Potential Problems with Meta-Analysis Interpretation. Any time a new method for generating numerical output—in this case, meta-analysis —becomes available, there is potential for misunderstanding and abuse of the numbers. The panel offers some warnings regarding the meta-analysis presented in this Clinical Practice Guideline.

It is important not to attach undue significance to small differences. Figure 3 depicts the results of two meta-analyses, one for treatment A, with a success rate of 34 percent (SD 12), and one for treatment B, with a success rate of 28 percent (SD 11). While comparison of the means reveals that A is 6 percent better than B, there is about a 34 percent chance that B is actually better than A. Therefore, it would be improper to conclude with any certainty that A is superior.

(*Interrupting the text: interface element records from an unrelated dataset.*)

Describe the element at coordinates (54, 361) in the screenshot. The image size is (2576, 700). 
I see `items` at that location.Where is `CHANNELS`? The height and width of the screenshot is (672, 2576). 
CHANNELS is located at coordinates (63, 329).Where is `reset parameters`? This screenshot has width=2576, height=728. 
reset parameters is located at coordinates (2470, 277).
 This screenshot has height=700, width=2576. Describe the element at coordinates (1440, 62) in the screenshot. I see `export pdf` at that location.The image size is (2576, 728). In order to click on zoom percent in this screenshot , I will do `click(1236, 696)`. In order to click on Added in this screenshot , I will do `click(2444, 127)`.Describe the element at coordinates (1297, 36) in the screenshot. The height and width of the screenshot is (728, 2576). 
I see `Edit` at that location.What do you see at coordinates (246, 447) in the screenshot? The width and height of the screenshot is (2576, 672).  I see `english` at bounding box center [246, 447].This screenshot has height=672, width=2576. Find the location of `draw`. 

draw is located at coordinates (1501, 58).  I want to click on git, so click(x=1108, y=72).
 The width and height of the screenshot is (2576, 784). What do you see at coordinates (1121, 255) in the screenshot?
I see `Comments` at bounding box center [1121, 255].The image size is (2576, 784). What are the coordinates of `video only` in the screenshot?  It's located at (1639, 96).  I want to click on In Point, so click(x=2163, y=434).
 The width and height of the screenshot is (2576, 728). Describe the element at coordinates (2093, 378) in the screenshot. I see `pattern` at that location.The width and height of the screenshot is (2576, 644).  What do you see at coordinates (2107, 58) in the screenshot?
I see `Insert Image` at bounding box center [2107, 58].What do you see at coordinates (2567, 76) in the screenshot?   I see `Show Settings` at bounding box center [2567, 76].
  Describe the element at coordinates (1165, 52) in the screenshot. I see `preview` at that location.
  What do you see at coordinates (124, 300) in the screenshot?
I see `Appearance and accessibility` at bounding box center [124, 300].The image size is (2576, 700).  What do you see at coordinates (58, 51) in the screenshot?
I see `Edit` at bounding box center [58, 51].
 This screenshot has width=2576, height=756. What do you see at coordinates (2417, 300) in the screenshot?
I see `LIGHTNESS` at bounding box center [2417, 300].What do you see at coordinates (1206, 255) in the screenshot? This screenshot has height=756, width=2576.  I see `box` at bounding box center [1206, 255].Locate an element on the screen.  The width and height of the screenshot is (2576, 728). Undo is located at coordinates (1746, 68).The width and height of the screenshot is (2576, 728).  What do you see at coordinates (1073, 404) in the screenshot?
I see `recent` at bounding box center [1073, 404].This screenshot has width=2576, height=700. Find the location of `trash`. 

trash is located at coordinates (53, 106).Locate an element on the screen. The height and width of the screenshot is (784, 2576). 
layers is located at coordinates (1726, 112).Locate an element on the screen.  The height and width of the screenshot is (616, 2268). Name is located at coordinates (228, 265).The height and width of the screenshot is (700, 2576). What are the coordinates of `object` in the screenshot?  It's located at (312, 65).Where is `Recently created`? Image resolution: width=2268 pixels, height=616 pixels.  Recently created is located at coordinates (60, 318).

Figure 3. Comparison of meta-analysis results for treatments A and B

It is also important not to make improper inferences regarding numbers that are the same. In many cases, the data show that several treatments have similar response rates. These data could lead to the assertion that it is necessary only to use the least expensive agent. This assertion is true if the same patients respond to each treatment. However, there is strong evidence for biologic and psychological heterogeneity among patients with major depressive disorder, which is evident in the differential response of patients to medication (Goodwin and Jamison, 1990; Rush, Cain, Raese, et al., 1991). Thus, for a particular patient, drug A may be ineffective, while drug B may be quite effective; in another patient, the opposite may be true. Furthermore, some research suggests that certain medications may be effective earlier in the longitudinal course of recurrent mood disorders, while others may be better in more longstanding cases (Post, 1992). Similarly, clinical pharmacology studies and clinical experience provide evidence that patients differ in the nature, likelihood, and severity of the side effects that they experience with a medication. One patient may become sedated on a drug, another may develop insomnia, while others have no sleep difficulties. This heterogeneity suggests that more than one agent must be available to ensure adequate treatment of all patients.